What China is trying to offer is solution It seeks to address “increasing uncertainty in the global economy” and replicate the success of Singapore, which has a free trade port the size of a European nation.
According to the official Xinhua news agency, the launch of the “special customs operations” is not just a policy adjustment, but a fundamental restructuring of the way the island province interacts with international markets.
A unique framework established by the Chinese Communist Party could make Hainan the world’s most business-friendly jurisdiction.
This is not the first time that state-led economies, known as socialist market economies, have taken a page from capitalist playbook in order to increase their global dominance.
Special economic zones (SEZs) have been successfully introduced in China since the late 1970s as part of its economic opening policy. These SEZs allow the Chinese government to experiment with capitalist mechanisms in limited areas while maintaining broad state control over the economy.
In 2020, the Chinese Communist Party announced a comprehensive plan to transform Hainan Island from a special economic zone to a strategic hub on par with Hong Kong, Singapore, and Dubai.
The goal was to create a fully independent trade and investment system in the province by the end of 2025. Looking ahead, the party expects Hainan to reach “institutional maturity” by 2035 and gain “strong global influence” by mid-century.
1st line is open, 2nd line is control
The province is made up of Hainan Island and various small islands in the South China Sea, and currently operates under a “two-line” customs system designed to increase openness while maintaining internal security.

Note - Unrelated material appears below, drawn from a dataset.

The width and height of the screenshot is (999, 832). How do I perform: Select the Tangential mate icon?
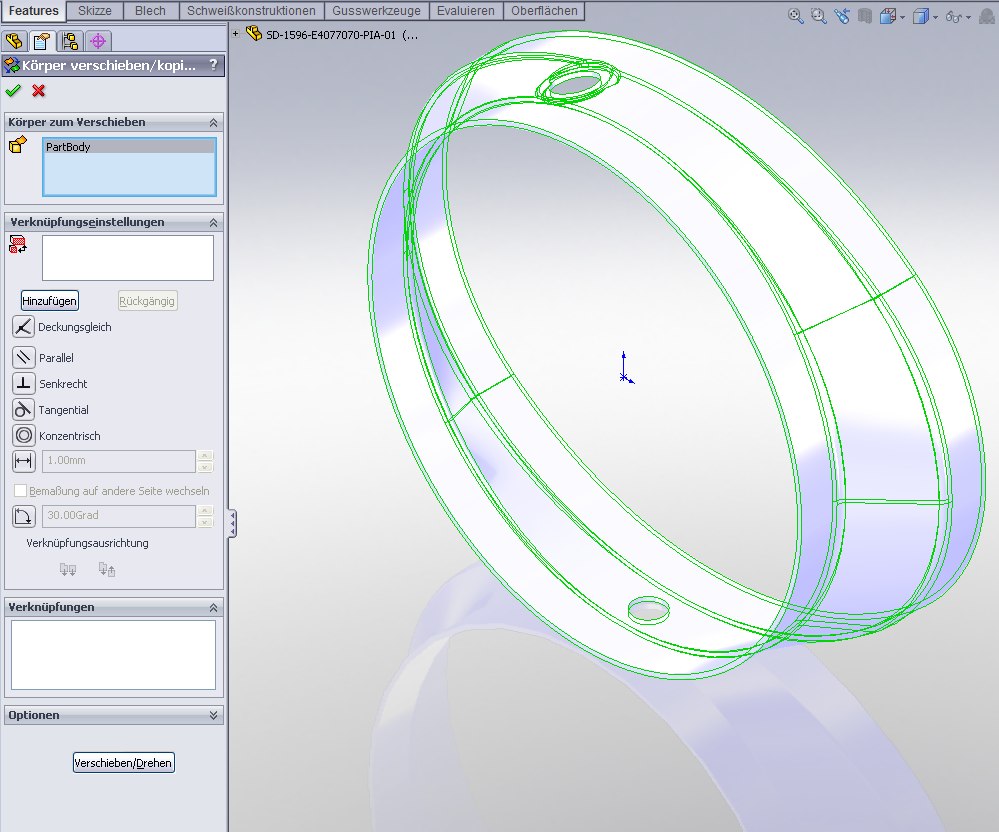24,410

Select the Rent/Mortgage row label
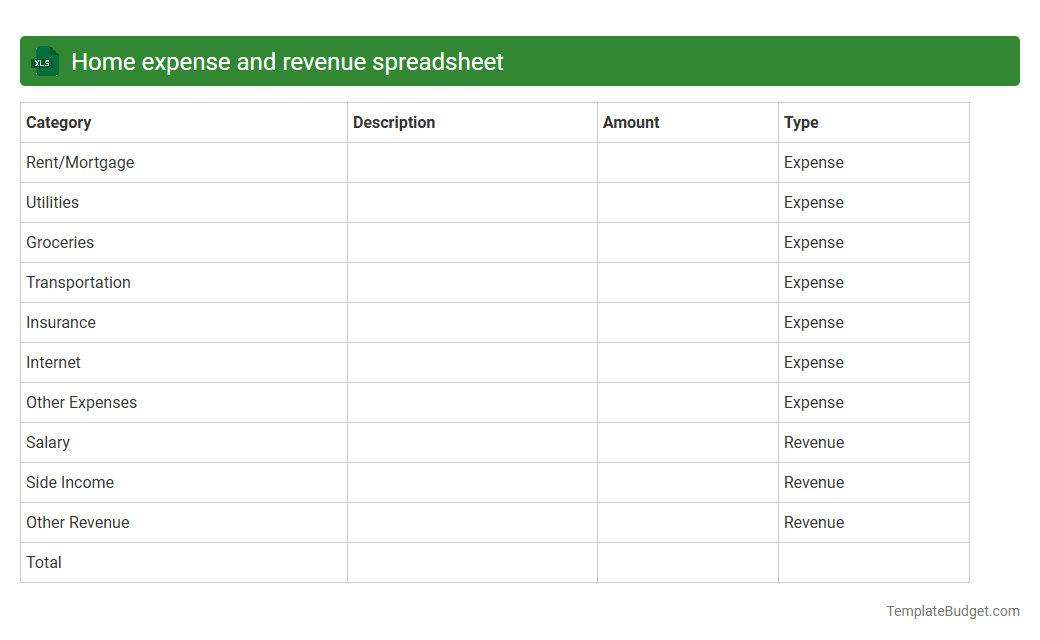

The first line marks Hainan’s border with the global economy, and most trade barriers have been removed. Under the new law, the list of duty-free imports, including raw materials, equipment and consumer products, will be significantly expanded, allowing most goods to enter the state freely.
The second line acts as a filter between Hainan Island and mainland China. Standard customs rules apply there, and goods are subject to tariffs and regulations aimed at protecting the domestic market.
However, this system creates strong incentives for manufacturers. Goods entering Hainan that achieve at least 30% value added within Hainan can be brought into mainland China duty-free, a policy aimed at encouraging additional production on the island rather than simply using Hainan as a transit hub.
For example, Australian beef can be imported into Hainan Island duty-free. The beef can then be sliced and packaged in the island province itself for hot pot products destined for China, and then distributed to mainland Chinese supermarkets with a similar exemption.
China’s strategic gateway
The scope of the Chinese Communist Party’s Hainan plan goes far beyond a customs agreement.
The province applies a flat corporate tax rate of 15%, which is lower than Hong Kong (16.5%), Singapore (17%) and mainland China (25%).
Hainan currently operates under its own regulatory framework in several other areas as well, which differs significantly from mainland regulations.
For example, if a drug or medical device has been approved by one of the many regulatory authorities around the world, it can be used in an island state even though it is banned on the mainland.
Similarly, companies registered in Hainan can apply for broader internet access, allowing them to circumvent the so-called “Great Firewall of China,” a system of laws and technologies put in place by the Chinese Communist Party to control online activity across the country.
Foreign companies can also open special bank accounts in Hainan and capital transfers are exempt from mainland foreign exchange regulations, while foreign universities are allowed to set up campuses without a Chinese partner.
Visa-free entry to the state has also expanded from 59 countries to 86, and now includes the United States, Germany, Australia, and several countries in the Middle East and South America.
Authorities also promote the island as a major tourist destination, allowing visitors to stay for up to 30 days without a visa for business, medical or tourist purposes.
Amid rising global economic tensions, Hainan is acting as a “pressure valve” for China, offering a low-tax, zero-tariff, high-access gateway to Asia-Pacific markets.